## What the task requires
Would you quote the material below from its first line through the line containing "Given: Click the US$ 250 price", exactly and with both ends included?

## Data records
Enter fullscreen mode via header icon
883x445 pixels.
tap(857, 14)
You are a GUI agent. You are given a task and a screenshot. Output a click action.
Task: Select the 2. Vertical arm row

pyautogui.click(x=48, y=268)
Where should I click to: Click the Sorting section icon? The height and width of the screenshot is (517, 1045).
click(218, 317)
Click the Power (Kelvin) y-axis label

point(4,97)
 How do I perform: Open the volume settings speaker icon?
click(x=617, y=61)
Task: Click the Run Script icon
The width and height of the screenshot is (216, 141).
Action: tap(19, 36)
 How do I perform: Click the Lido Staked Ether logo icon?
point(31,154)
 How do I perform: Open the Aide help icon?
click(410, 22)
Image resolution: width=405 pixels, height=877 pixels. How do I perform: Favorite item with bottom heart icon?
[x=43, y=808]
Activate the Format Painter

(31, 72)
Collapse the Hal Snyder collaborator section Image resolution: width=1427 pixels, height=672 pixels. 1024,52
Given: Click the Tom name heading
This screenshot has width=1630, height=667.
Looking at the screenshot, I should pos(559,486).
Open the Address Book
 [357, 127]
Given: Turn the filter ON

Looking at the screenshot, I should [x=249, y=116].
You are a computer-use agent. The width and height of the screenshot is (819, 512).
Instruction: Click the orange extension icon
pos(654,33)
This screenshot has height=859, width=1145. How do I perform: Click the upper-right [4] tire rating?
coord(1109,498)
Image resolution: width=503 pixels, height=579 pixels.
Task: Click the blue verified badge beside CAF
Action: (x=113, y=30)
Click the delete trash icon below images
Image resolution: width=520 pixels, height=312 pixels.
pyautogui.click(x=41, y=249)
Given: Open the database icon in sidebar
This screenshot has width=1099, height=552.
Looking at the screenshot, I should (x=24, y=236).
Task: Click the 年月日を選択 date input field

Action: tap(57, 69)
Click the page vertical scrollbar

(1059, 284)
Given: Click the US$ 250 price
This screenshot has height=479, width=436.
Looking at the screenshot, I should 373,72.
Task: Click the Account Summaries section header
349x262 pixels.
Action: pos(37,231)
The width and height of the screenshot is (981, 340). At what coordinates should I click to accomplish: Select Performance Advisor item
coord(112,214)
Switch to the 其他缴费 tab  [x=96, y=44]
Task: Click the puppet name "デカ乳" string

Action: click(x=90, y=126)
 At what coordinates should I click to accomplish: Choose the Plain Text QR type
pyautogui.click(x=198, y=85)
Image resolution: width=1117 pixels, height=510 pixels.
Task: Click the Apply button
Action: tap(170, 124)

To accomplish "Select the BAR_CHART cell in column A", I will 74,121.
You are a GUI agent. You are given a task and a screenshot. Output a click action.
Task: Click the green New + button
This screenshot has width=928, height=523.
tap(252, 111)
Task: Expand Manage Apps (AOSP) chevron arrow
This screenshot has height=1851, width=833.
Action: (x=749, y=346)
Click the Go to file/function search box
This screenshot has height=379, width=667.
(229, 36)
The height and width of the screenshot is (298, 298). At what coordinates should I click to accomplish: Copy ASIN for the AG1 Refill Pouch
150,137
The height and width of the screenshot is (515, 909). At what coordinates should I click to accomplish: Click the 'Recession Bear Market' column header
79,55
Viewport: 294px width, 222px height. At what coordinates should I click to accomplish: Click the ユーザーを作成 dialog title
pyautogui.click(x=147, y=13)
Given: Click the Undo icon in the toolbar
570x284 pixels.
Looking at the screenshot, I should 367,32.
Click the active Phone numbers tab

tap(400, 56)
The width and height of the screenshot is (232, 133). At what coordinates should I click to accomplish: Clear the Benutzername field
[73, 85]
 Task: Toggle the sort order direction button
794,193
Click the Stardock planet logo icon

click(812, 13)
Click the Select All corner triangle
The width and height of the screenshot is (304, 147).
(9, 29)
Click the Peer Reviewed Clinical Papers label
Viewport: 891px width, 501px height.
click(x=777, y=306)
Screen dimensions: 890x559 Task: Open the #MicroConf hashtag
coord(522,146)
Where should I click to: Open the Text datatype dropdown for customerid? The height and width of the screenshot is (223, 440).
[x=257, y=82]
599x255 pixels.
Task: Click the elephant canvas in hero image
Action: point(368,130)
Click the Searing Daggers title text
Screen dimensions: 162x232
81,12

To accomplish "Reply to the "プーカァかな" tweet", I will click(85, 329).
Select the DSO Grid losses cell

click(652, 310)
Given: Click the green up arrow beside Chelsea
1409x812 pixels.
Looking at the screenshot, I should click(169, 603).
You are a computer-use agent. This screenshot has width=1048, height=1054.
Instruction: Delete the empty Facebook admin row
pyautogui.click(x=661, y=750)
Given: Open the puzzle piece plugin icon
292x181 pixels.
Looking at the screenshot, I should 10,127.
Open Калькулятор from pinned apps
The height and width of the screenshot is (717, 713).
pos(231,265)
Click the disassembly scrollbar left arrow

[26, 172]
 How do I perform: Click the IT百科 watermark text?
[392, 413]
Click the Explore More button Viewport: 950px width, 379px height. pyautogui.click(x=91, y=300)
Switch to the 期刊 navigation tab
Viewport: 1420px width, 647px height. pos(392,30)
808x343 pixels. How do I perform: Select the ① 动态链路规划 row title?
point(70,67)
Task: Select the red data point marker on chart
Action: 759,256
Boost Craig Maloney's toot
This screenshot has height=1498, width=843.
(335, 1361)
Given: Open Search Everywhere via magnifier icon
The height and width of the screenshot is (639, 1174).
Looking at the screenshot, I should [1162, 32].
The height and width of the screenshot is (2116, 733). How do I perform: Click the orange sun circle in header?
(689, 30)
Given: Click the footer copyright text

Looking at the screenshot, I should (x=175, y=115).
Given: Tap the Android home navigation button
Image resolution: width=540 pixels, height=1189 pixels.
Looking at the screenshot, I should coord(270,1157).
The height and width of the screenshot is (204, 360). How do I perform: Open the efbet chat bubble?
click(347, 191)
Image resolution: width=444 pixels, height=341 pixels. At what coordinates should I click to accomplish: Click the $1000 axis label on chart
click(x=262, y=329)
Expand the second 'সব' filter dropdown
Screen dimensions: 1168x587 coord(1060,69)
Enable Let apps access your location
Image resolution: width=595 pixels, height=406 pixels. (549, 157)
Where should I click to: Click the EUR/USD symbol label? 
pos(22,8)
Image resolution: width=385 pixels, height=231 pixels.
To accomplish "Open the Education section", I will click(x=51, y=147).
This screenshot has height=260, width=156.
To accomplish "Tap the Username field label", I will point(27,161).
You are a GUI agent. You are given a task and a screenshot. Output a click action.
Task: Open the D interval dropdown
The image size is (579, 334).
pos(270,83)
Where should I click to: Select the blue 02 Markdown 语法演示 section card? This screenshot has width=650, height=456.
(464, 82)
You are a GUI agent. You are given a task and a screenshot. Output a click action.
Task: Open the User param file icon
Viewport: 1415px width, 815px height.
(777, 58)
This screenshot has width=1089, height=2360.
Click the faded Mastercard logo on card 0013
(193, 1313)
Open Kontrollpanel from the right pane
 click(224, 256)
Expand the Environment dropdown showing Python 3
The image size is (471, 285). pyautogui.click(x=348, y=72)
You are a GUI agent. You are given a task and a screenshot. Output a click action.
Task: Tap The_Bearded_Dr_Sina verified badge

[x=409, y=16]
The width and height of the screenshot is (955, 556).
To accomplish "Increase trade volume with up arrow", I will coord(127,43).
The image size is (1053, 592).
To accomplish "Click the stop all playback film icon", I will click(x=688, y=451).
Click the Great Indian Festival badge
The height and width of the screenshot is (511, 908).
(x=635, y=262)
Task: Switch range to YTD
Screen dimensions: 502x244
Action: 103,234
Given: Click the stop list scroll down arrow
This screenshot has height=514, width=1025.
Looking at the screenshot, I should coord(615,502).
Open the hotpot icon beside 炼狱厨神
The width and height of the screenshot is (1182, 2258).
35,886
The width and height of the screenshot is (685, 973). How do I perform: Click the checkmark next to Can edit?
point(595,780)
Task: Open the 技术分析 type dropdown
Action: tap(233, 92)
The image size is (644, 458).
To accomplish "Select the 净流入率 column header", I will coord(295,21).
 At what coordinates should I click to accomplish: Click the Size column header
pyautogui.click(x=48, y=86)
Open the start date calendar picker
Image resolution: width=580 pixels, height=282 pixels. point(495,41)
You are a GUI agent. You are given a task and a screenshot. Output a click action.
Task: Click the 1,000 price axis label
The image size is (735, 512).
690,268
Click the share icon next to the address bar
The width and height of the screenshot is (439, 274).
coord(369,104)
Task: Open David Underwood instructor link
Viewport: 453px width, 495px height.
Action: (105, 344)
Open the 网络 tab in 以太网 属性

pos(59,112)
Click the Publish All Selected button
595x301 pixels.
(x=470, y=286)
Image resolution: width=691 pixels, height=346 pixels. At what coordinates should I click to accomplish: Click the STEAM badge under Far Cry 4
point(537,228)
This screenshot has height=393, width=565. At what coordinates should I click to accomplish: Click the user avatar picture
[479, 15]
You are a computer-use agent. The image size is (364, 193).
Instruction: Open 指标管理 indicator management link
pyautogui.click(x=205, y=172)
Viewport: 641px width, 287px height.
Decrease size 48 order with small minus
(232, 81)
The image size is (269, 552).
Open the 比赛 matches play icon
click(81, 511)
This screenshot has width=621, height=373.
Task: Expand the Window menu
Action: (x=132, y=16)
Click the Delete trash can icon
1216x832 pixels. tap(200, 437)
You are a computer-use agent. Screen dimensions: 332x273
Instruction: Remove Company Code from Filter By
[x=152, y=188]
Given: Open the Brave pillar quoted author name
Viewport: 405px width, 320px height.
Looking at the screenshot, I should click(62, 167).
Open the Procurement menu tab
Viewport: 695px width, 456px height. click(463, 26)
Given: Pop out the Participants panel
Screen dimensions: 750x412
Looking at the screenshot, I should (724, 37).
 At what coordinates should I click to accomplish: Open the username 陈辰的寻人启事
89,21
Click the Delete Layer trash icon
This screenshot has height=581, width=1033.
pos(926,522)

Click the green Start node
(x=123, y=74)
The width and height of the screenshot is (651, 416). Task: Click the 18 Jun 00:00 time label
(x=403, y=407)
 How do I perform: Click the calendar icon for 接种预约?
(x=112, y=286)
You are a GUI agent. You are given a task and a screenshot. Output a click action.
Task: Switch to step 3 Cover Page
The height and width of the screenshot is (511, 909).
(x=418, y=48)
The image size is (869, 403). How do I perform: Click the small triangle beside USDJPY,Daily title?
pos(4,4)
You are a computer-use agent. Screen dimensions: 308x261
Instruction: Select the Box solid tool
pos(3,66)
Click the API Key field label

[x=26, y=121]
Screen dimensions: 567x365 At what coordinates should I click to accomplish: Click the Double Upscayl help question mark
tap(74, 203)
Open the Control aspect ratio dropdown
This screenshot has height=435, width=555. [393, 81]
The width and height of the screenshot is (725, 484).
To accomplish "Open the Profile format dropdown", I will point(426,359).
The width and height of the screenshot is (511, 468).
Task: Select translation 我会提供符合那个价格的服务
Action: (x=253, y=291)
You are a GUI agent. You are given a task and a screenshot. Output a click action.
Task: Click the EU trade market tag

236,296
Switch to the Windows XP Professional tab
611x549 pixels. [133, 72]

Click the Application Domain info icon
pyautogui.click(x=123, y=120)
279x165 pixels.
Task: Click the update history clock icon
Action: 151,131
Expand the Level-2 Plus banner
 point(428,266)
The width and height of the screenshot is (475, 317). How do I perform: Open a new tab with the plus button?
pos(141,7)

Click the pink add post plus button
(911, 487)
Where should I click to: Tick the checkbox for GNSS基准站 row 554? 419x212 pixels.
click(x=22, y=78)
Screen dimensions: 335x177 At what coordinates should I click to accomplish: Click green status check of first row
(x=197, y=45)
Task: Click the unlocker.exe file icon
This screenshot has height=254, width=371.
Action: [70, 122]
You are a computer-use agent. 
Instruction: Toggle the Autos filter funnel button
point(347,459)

## Exercise solution
Enter fullscreen mode via header icon
883x445 pixels.
tap(857, 14)
You are a GUI agent. You are given a task and a screenshot. Output a click action.
Task: Select the 2. Vertical arm row

pyautogui.click(x=48, y=268)
Where should I click to: Click the Sorting section icon? The height and width of the screenshot is (517, 1045).
click(218, 317)
Click the Power (Kelvin) y-axis label

point(4,97)
 How do I perform: Open the volume settings speaker icon?
click(x=617, y=61)
Task: Click the Run Script icon
The width and height of the screenshot is (216, 141).
Action: tap(19, 36)
 How do I perform: Click the Lido Staked Ether logo icon?
point(31,154)
 How do I perform: Open the Aide help icon?
click(410, 22)
Image resolution: width=405 pixels, height=877 pixels. How do I perform: Favorite item with bottom heart icon?
[x=43, y=808]
Activate the Format Painter

(31, 72)
Collapse the Hal Snyder collaborator section Image resolution: width=1427 pixels, height=672 pixels. 1024,52
Given: Click the Tom name heading
This screenshot has width=1630, height=667.
Looking at the screenshot, I should pos(559,486).
Open the Address Book
 [357, 127]
Given: Turn the filter ON

Looking at the screenshot, I should [x=249, y=116].
You are a computer-use agent. The width and height of the screenshot is (819, 512).
Instruction: Click the orange extension icon
pos(654,33)
This screenshot has height=859, width=1145. How do I perform: Click the upper-right [4] tire rating?
coord(1109,498)
Image resolution: width=503 pixels, height=579 pixels.
Task: Click the blue verified badge beside CAF
Action: (x=113, y=30)
Click the delete trash icon below images
Image resolution: width=520 pixels, height=312 pixels.
pyautogui.click(x=41, y=249)
Given: Open the database icon in sidebar
This screenshot has width=1099, height=552.
Looking at the screenshot, I should (x=24, y=236).
Task: Click the 年月日を選択 date input field

Action: tap(57, 69)
Click the page vertical scrollbar

(1059, 284)
Given: Click the US$ 250 price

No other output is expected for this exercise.